Oopsie at the VA
The UK’s Daily Mail reports that 46-year-old Danny Dunn was pronounced dead last week at the Lexington, Kentucky VA hospital. His wife,Jennifer Dunn, who went to the hospital with him was informed of his demise;
In accordance with her husband’s end-of-life wishes, Mrs Dunn made the decision to take him off life support, but she quickly discovered that Danny still had vital signs.
As of Monday, the 46-year-old veteran was very much alive, and according to his wife, apparently growing stronger.
‘He squeezed my hand when I asked him to,’ she said. ‘He opened his eyes when I asked him to. And he grabbed my hand.’
The Dunn family now want the ailing husband and father transferred to another hospital for treatment.
There’s a video report at Lex18. I wouldn’t read too much into this or specifically blame the VA – it happens frequently around the world. I mean, we all remember reading the stories about people coming back to life in the morgue.

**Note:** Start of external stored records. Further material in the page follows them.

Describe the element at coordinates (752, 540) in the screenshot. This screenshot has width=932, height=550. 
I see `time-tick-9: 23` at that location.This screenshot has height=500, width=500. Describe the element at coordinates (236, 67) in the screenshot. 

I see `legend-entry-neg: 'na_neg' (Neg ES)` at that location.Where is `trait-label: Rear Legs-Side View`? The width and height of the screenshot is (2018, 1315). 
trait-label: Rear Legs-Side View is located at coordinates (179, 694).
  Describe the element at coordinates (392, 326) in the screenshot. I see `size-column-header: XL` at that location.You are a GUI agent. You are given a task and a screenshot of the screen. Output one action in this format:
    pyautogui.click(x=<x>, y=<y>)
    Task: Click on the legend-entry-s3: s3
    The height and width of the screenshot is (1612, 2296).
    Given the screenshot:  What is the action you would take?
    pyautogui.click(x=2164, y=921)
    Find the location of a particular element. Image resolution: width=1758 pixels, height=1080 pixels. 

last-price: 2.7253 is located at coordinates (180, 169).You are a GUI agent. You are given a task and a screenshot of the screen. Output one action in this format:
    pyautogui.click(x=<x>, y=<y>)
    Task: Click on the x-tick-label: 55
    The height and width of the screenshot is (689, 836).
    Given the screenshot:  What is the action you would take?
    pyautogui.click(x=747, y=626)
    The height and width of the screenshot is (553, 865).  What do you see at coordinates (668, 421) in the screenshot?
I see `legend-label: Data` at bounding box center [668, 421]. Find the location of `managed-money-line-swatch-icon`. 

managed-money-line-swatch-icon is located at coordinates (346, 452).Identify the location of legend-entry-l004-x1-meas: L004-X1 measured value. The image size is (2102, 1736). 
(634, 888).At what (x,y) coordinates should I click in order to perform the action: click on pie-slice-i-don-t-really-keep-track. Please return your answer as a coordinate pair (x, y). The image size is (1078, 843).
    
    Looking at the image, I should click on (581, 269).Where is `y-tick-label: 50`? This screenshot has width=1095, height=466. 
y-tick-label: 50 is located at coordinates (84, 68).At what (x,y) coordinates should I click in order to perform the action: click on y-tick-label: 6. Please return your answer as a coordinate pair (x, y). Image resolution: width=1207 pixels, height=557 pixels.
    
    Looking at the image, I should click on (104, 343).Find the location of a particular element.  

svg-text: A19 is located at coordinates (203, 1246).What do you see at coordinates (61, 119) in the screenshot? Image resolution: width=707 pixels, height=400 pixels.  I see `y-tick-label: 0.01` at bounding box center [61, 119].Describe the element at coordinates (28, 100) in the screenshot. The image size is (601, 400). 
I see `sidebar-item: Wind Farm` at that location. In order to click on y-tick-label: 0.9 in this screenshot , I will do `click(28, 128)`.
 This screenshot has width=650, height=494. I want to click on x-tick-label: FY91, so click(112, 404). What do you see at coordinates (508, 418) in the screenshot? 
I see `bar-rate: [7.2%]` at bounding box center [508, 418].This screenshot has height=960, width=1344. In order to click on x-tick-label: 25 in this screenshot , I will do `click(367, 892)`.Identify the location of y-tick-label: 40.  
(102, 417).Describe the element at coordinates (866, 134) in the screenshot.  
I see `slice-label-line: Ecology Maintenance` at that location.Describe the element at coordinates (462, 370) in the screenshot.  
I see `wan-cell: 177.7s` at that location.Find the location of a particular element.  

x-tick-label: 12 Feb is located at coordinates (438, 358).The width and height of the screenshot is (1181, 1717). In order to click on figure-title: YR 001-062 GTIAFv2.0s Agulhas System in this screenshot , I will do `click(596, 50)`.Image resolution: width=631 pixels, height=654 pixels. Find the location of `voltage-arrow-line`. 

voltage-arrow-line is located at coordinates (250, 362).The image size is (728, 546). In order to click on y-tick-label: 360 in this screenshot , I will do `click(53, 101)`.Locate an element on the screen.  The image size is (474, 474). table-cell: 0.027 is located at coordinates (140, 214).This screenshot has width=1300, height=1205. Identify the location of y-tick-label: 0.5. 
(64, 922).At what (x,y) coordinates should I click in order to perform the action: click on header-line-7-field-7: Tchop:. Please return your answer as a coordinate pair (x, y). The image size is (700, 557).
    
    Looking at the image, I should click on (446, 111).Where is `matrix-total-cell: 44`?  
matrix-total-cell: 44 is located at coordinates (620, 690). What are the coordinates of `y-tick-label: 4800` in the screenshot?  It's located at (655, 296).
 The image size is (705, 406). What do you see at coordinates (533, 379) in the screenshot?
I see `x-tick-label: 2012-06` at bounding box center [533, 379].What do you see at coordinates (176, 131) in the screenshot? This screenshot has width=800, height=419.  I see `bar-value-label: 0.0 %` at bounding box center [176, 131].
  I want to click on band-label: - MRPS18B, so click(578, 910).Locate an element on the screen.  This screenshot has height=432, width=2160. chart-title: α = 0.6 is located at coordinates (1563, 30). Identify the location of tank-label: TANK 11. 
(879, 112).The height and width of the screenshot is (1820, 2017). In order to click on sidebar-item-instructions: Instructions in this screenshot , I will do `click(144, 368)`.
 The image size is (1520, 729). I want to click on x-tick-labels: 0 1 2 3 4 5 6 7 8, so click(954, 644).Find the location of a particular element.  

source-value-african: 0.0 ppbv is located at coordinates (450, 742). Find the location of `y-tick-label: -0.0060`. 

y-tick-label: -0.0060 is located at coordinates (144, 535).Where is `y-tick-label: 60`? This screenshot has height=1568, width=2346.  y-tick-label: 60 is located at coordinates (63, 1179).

Category: Veterans' Affairs Department
BRING OUT YER DEAD!
But. But. I’m not dead yet.
He’s says he’s not dead yet.
Yes, he is.
KLANK!!!!
(Whump of body being thrown into wagon.)
“Bring out yer dead!”
Obviously someone cannot be pronounced dead if they have a pulse. It could have happened at any hospital. It happens occasionally. When it does, it is emotional for families. Especially, when they may have to go through the process again if their loved one doesn’t recover. If everyone put themselves in the shoes of this family…we wouldnt have heartless comments. It’s not about which hospital here. It’s about a terrible mistake.
Well, I see someone is both humor-challenged and not a Monty Python fan.
Don’t flatter yourself about being “smarter” than anyone, bud. Your intellect is merely . . . adequate. Above, you’re merely stating the obvious – which everyone reading the article above already knew.
Those who can’t laugh at life are poor souls indeed.
You need to change the name you post under…. You are not smarter than anyone here.
Arrogance breeds ignorance.
We specialize in heartlessness here. In fact there is quite a lengthy process to be a full-fledged member of the TAH club. Most of the process is secret but I can tell you the preliminary steps. First, an applicant is surreptiously observed and photographed while watching a video display of seal pups being clubbed. If the applicant for club admission smiles, he or she passes and moves on to the next stage. If the applicant cringes, closes his eyes, or looks away, he’s done. Second, for those who pass, there’s a writing segment. The topic hasn’t changed in years: “The Meanest and Cruelest Thing I Did Over My Summer Vacation.”
Probably: “Eh, close enough… I’m going on break.”
Have heard numerous stories of patients coming back after being declared dead. Rare, but it happens… sometimes, it just is not your time and it is no ones fault that you died and came back.
You have to read the comments over there though, especially the one with the woman claiming to be an MD ripping into a nurse… Poser MD lol!!
This happens in civilian hospitals, too.
This is one way to clear the backlogs…
prayers out to that poor woman for what she had to go through.
There is actually a term for this: Lazarus Syndrome. Now, if only it could be applied to my favorite sports teams. Unfortunately when they die, they stay dead.
Who knew you were in Houston? (can apply to ANY of our teams, he says darkly)
Yup. I worked in a hospital that had an emergency buzzer in the morgue — it rang down into the Emergency Dept. If the buzzer went off, protocol was that a doctor, a nurse, and and aide responded to the morgue, pronto. It went off one time when I was on duty, but apparently it only malfunctioned, because everything — and every BODY — was as it should be in the morgue.
A friend of mine wife got a phone call that her aunt had died. They started making plans to attend the funeral. 4 days later they got a call…Auntie sat up during the wake complaining of being thirsty and hungry.
That’s why it’s called a “wake”. To have a party around the body to see if it will a”wake”. Or not.
He’s a zombie!
I’ve got a few folks in my chain of command that make decisions like dead guys….do they count? Can I throw them on the cart?
As soon as he was pronounced dead, he somehow managed to change his vote registration to Democrat.
and vote 7 times in the local primary.
Look up the meaning of the expression, “saved by the bell.”
Yikes.
That’s why you always want to be embalmed before being buried or cremated — because if you weren’t dead when you got to the mortuary, you most definitely will be when you leave!